Non-Patent Literature

  • 2. “Attention Is All You Need” (Vaswani et al., 2017)
    • Describes the foundational transformer architecture and attention mechanism but focuses on fixed and sliding window approaches without hierarchical modeling.
  • 3. “Longformer: The Long-Document Transformer” (Beltagy et al., 2020)·
    • Introduces sparse attention for long documents but does not address hierarchical attention or lineage-based relationships.
  • 4. “Hierarchical Attention Networks for Document Classification” (Yang et al., 2016)·
  • Explores hierarchical attention for classification tasks but lacks applicability to generative NLP tasks and lineage-based embeddings.

Claims

1: A method for processing hierarchical content in a transformer-based large language model, comprising:

parsing input text into content blocks based on predefined heading markers, visual cues, or clustering techniques;

establishing hierarchical relationships among content blocks, including parent-child and sibling relationships;

calculating attention using embeddings for individual tokens within a content block and embeddings of sibling content blocks; and

reducing computational complexity by compressing information outside the lineage of a given content block.

2: The method of claim 1, wherein the hierarchical relationships are established using a combination of semantic similarity measures and/or visual analysis.

3: The method of claim 1, wherein the transformer model generates embeddings for content blocks based on lineage annotations during the embedding phase.

4: A data processing pipeline for preparing hierarchical input data for transformer-based models, comprising:

Identifying and delineating content blocks from documents.

Annotating content blocks with roles and lineage information.

Generating input data annotated for use in hierarchical attention calculations.
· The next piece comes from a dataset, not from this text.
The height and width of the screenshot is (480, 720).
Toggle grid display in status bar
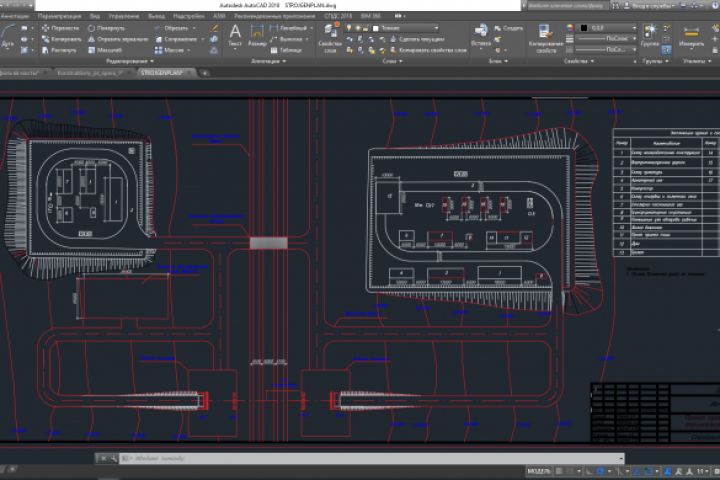(x=560, y=470)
5: The method of claim 4, wherein the annotations include role identifiers such as Introduction, Body, and Conclusion.

6: A hierarchical transformer-based language model leveraging content lineage to enhance attention computation, wherein attention for each token includes embeddings from parent, child, and sibling relationships.

7: The method of claim 6, wherein the model is applied to generative NLP tasks, including summarization, question answering, or structured document synthesis.